研究目的
Investigating the performance of an angular MIMO (A-MIMO) architecture for underwater wireless optical communications (UWOCs) in comparison to conventional MIMO (C-MIMO) systems, focusing on channel modelling and capacity under misalignment and dynamic channel conditions.
研究成果
The angular MIMO (A-MIMO) architecture offers significant advantages over conventional MIMO (C-MIMO) systems for underwater wireless optical communications, including fixed scale imaging and robustness to misalignment errors. Numerical results demonstrate that A-MIMO maintains link capacity better than C-MIMO under misalignment and dynamic channel conditions, making it a promising candidate for underwater wireless sensor networks (UWSNs).
研究不足
The study is limited to numerical simulations using MCRT and does not include practical testing in real-world underwater conditions. The performance of A-MIMO is compared only to C-MIMO under specific conditions, and the impact of more severe environmental factors is not explored.

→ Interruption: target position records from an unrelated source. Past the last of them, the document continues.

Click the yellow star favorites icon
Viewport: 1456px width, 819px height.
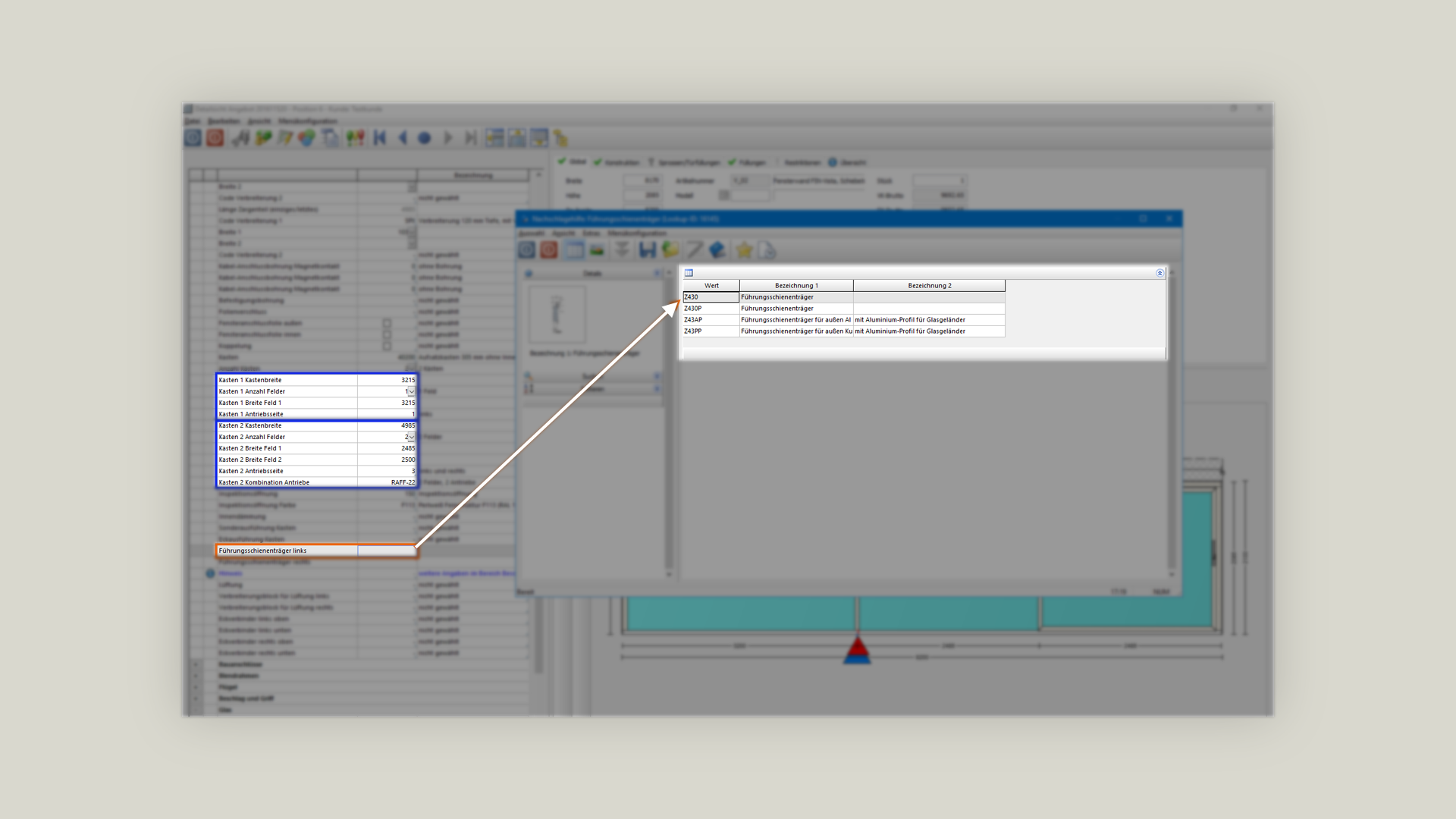(744, 249)
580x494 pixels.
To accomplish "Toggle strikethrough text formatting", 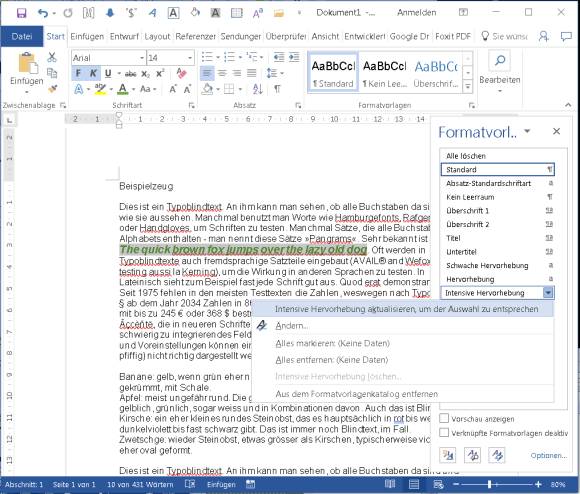I will pos(130,74).
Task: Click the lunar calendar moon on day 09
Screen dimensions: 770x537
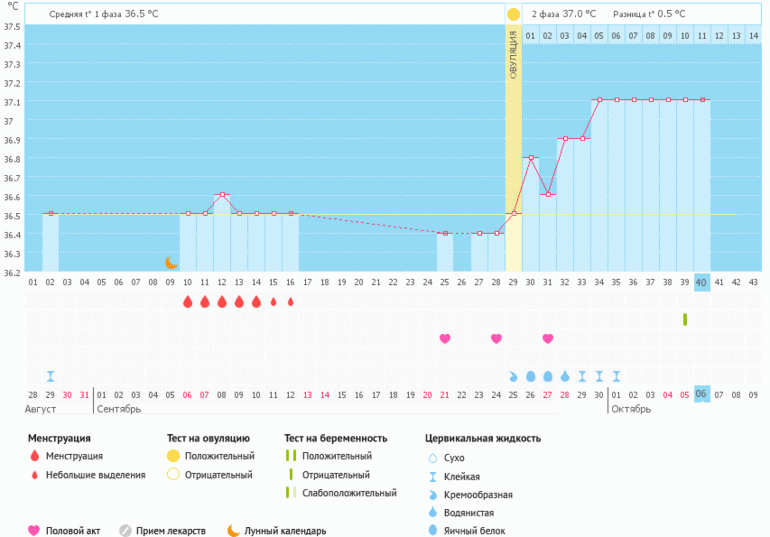Action: (x=171, y=263)
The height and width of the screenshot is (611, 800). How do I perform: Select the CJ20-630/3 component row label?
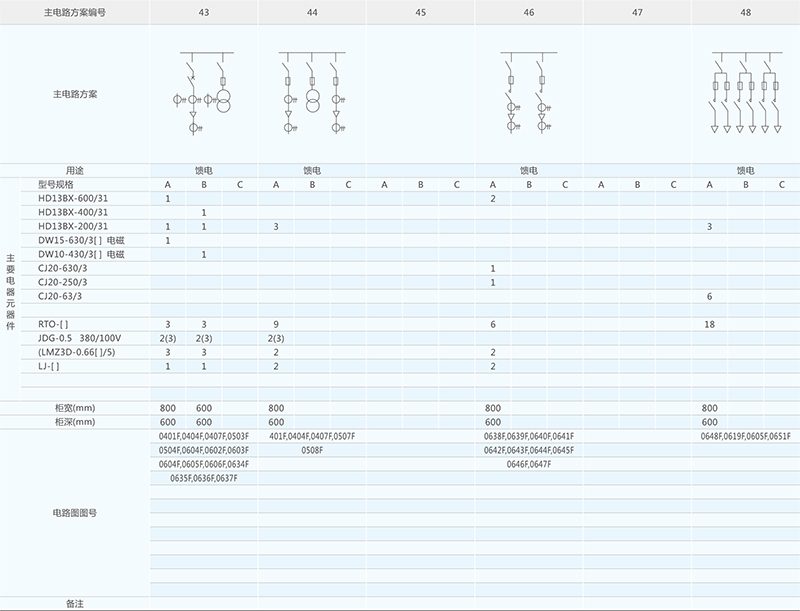[x=62, y=269]
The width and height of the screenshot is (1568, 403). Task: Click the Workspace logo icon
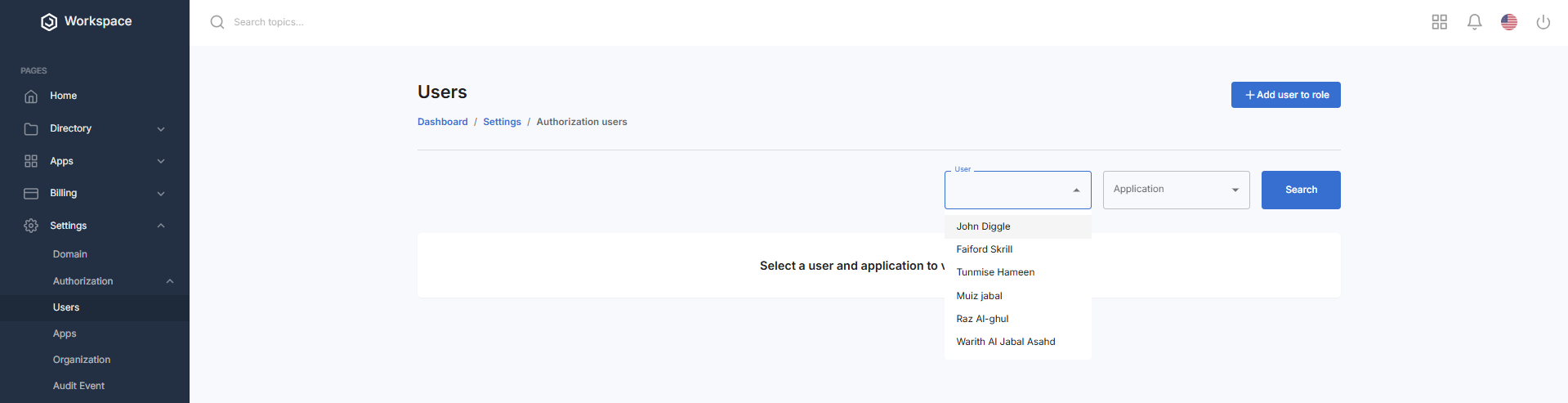49,22
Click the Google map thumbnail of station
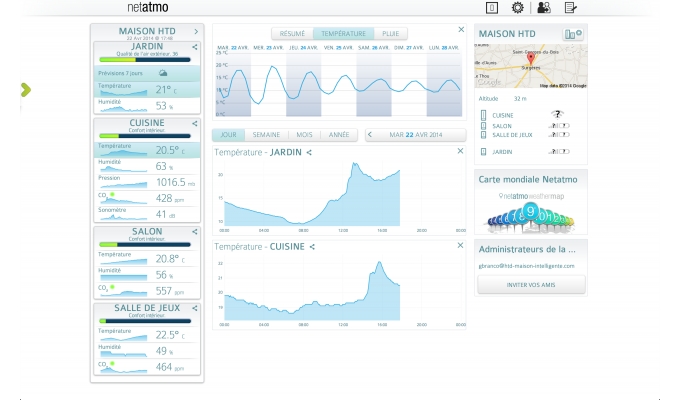Screen dimensions: 680x400 click(531, 67)
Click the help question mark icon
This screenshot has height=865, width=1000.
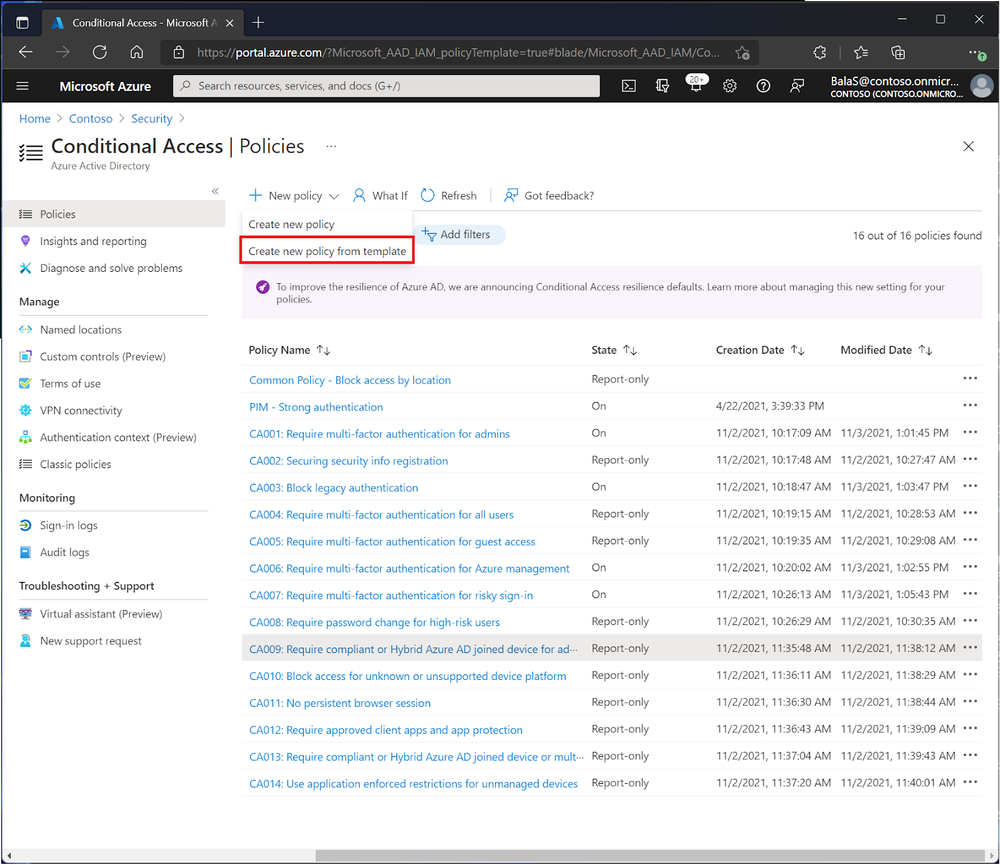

1:Experimental Design and Method Selection:
The study proposes an angular MIMO (A-MIMO) architecture for UWOCs and contrasts it with conventional MIMO (C-MIMO) systems. It employs Monte Carlo ray tracing (MCRT) for numerical simulations to characterize the channel.
2:Sample Selection and Data Sources:
The study uses clear and coastal seawater conditions for channel modelling.
3:List of Experimental Equipment and Materials:
Parameters for MCRT setup include transmitter and receiver lens diameters, focal lengths, number of LEDs and PDs, spacing between them, optical transmitted power, working wavelength, Gaussian beam waist, divergence angle, receiver field of view, responsitivity, and thermal noise variance.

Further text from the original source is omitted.